Support additions and deletions, fuzzy search, remote function call and so on. can also remove duplicate data, save traffic to increase speed!

There is no interface for transmitting JSON data from this HTTP, and no documentation required!

The client no longer has to communicate with the server interface or documentation issues! Will never be a file of all kinds of error pits!

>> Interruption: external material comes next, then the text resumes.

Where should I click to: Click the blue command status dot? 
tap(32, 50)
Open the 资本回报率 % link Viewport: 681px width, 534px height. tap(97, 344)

The server will no longer have to write new versions of the interface and documentation for compatibility with Legacy Clients! Will never be bored by the client anytime and anywhere!

Client:

Is this apijson so good? How do you do that?

Me:

Give me a chestnut (check out a list of friends like a circle):

Request:

{    "[]": {                               //Request an array        "page": 0,                        //array condition        "Count": 2,                "user": {                         //Request query with table named User, return jsonobject            "sex" named User: 0                      //object condition        },        "moment": {            "[email protected]": "/user/id"         ///default dependent path, starting from the path of the sibling object        },        "comment[]": {                    //Request an array named Comment             "page": 0,            "Count ": 2,            " Comment ": {                 " [email protected] ":" []/moment/id "  //Full dependent path             }    }}}

Click here to test

Return:

{"[]": [{"User": {"id": 38710, "Sex": 0, "phone": "130003 8710 "," name ":" Name-38710 "," Head ":" Http://static.oschina.net/uploads/user/1218/2437072_100. "                jpg?t=1461076033000 "}," moment ": {" id ": 470," title ":" Title-470 ", "Content": "This is a content...-470", "userId": 38710, "picturelist": ["Http://stat                    ic.oschina.net/uploads/user/585/1170143_50.jpg?t=1390226446000 "]}," comment[] ": [{ "Comment": {"id": 4, "ParentID": 0, " Momentid ": 470," userId ": 310," Targetuserid ": 14604," C Ontent ":" This is a content...-4 "," TargetUserName ":" targetUserName-14604 "," UserName ":" userName-93781 "}}, {" Comment ": {" id ": 22,                        "ParentID": 221, "Momentid": 470, "userId": 332, "Targetuserid": 5904, "content": "This is a content...-22", "t                Argetusername ":" targetUserName-5904 "," UserName ":" userName-11679 "}                }]}, {"User": {"id": 70793, "Sex": 0, "Phone": "1300070793", "name": "Name-70793", "Head": "HTTP://STATIC.OSCHINA.NET/UPLOADS/USER/1 174/2348263_50.png?t=1439773471000 "}," moment ": {" id ":", "" title ":" T itle-73 "," Content ":" This is a content...-73 "," userId ": 70793," picturelist ": ["http://my.oschina.net/img/portrait.gif?t=1451961935000 "]}," comment[] ": [{" Comment ": {                        "id": "parentid": 0, "Momentid": 170, "UserId": 7073, "Targetuserid": 6378, "content": "This is a content.                    . -44 "," TargetUserName ":" targetUserName-6378 "," UserName ":" userName-88645 "                        }}, {"Comment": {"id": 54,                        "ParentID": 0, "Momentid": +, "userId": 3, "Targetuserid": 62122, "content": "This is a content...-54", "Targetus            Ername ":" targetUserName-62122 "," UserName ":" UserName-82381 "}} ]        }    ]} 

Client:

It is clear at a glance, do not read the document AH!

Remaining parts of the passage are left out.